ÉPILOGUE

Quittons donc pour jamais une ville importune

Où l’honneur a toujours guerre avecque la fortune.

Boileau

Le marquis de Ranreuil accompagna la caravane princière jusqu’à Choisy, où toute la famille royale était présente pour dire adieu aux hôtes de la France qui visiteraient Lorient et Brest avant de gagner les Flandres. Le prince Bariatinski ne marqua aucune prévention à l’égard de Nicolas et l’entretint familièrement. À l’instant du départ, le grand-duc fit signe au commissaire d’approcher et lui remit la croix de chevalier de l’ordre de Saint-André.

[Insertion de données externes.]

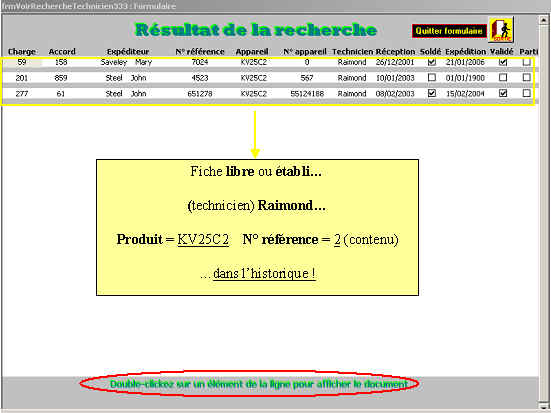Click the device number 55124188

click(307, 93)

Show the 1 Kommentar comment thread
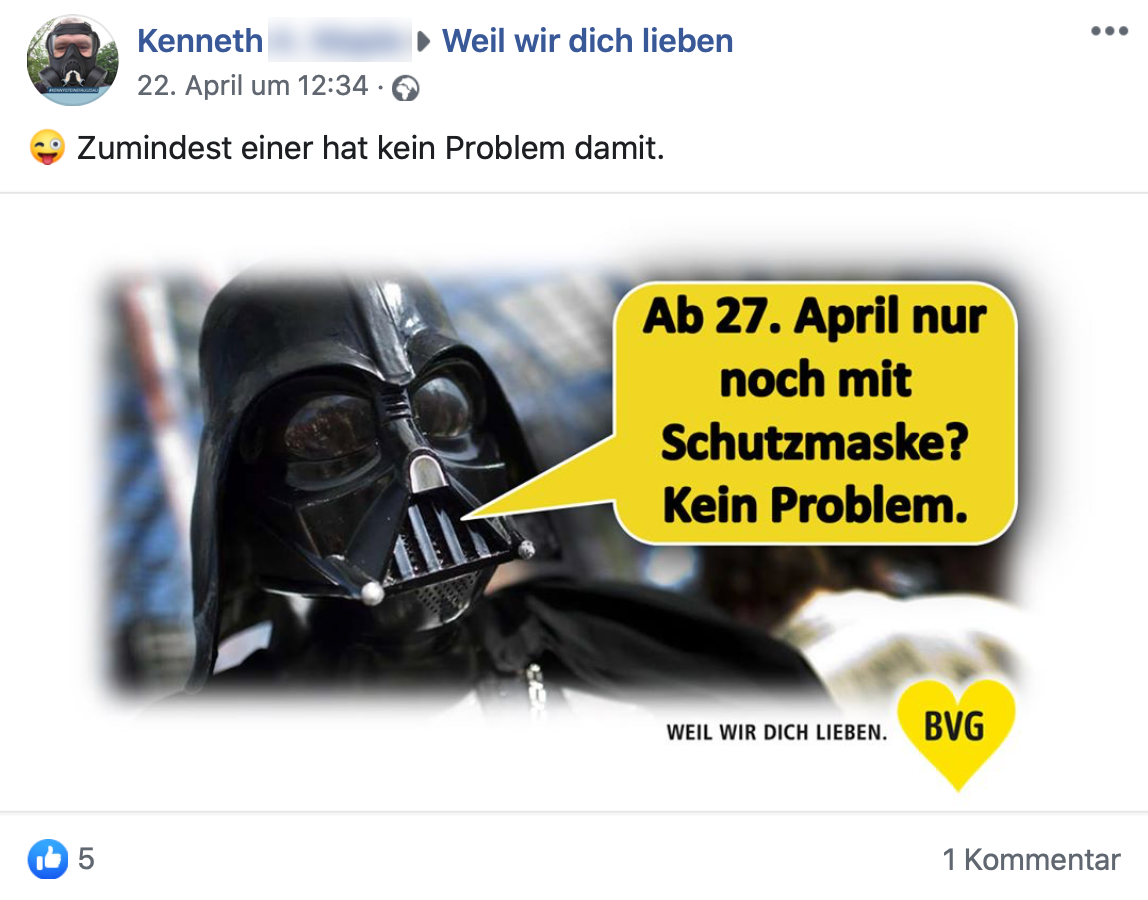click(x=1032, y=860)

Les raisons de cette faveur intriguèrent le récipiendaire qui, tout en se confondant en remerciements, allait décliner au prétexte que toute distinction étrangère impliquait l’autorisation du roi. Louis XVI, qui observait la scène, un sourire ironique aux lèvres, acquiesça sans un mot. Paul voulait-il, par cette attention accordée à quelqu’un qui avait bousculé ses entours, écarter tout soupçon sur lui-même dans la disparition du comte de Rovski, dans laquelle son ressentiment s’était pour une fois conjugué avec les oukases de Saint-Pétersbourg ?

 

Quelques jours plus tard, la Seine rejeta dans le filet de Saint-Cloud le corps affreusement mutilé de Nikita Paline. Il rejoignait dans la mort, et au même endroit, sa victime, Richard Harmand. L’ambassade de Russie se désintéressa de la dépouille qui fut inhumée à la fosse commune auprès de celles des deux sbires. La prétendue princesse de Kesseoren, expulsée du royaume, s’était embarquée à La Rochelle pour le nouveau monde. Quelque temps plus tard, Nicolas reçut une lettre des Amériques lui annonçant le mariage de la dame avec M. Galbraith, alias Smith.

 

Fin juin, Nicolas, qu’un détail obsédait, fit visite à la Paulet. Il se souvenait que la pythonisse, grand jeu battu, l’avait mis en garde, sans aller plus avant dans sa prédiction… Elle s’esclaffa à sa demande.

— Te v’là bien comme j’te connais, toujours martel en tête. Ça te servira à quoi d’le savoir ? Comme d’un clou à un soufflet ! Tu bats toujours la campagne allant de scribe en syllabe. Ah, non ! pas de leçon, hein ! Je cause comme je cause et j’me comprends, moi ! Bon, je vois que ça te pèse. La Paulet est bonne fille et je vas te le dire.

Elle fouilla dans son fameux jeu de tarot et choisit une lame qu’elle lui tendit.

— V’là, dit-elle, la responsable de tout.

Il lut sur la carte le mot « L’IMPÉRATRICE ».

 

Début juillet, Nicolas décida de s’éloigner un temps de Paris. Aimée d’Arranet, retenue par son service auprès de Madame Élisabeth, ne put l’accompagner. Il partit, Sémillante trottant aux portières d’une malle-poste qui emmenait Bourdeau, sa femme et leurs plus jeunes enfants dans leurs vignes du Chinonais, où l’inspecteur achèverait de se rétablir. Les étapes furent nombreuses et marquées de joyeuses agapes. Enfin la compagnie se sépara et Nicolas rejoignit Saumur où il demeura quelques jours avec Louis et rendit plusieurs visites à sa sœur Isabelle, à l’abbaye de Fontevraud. Il évoqua devant elle l’étrange dépôt du petit reliquaire par Madame Adélaïde, mais la religieuse demeura bouche close. Il gagna enfin Ranreuil, où ses gens lui firent fête.

Le lendemain de son arrivée, il gagna la côte à travers le marais, mit bas l’habit et, dans l’état de nature, comme naguère avec les galopins de son âge, il entra dans le libre océan pendant que Sémillante galopait le long du rivage, le naseau élargi, ivre de liberté. Le vent soufflait fort. Une vague plus forte saisit Nicolas, le renversa et le roula dans l’écume. Il se releva, lavé des vilenies du siècle.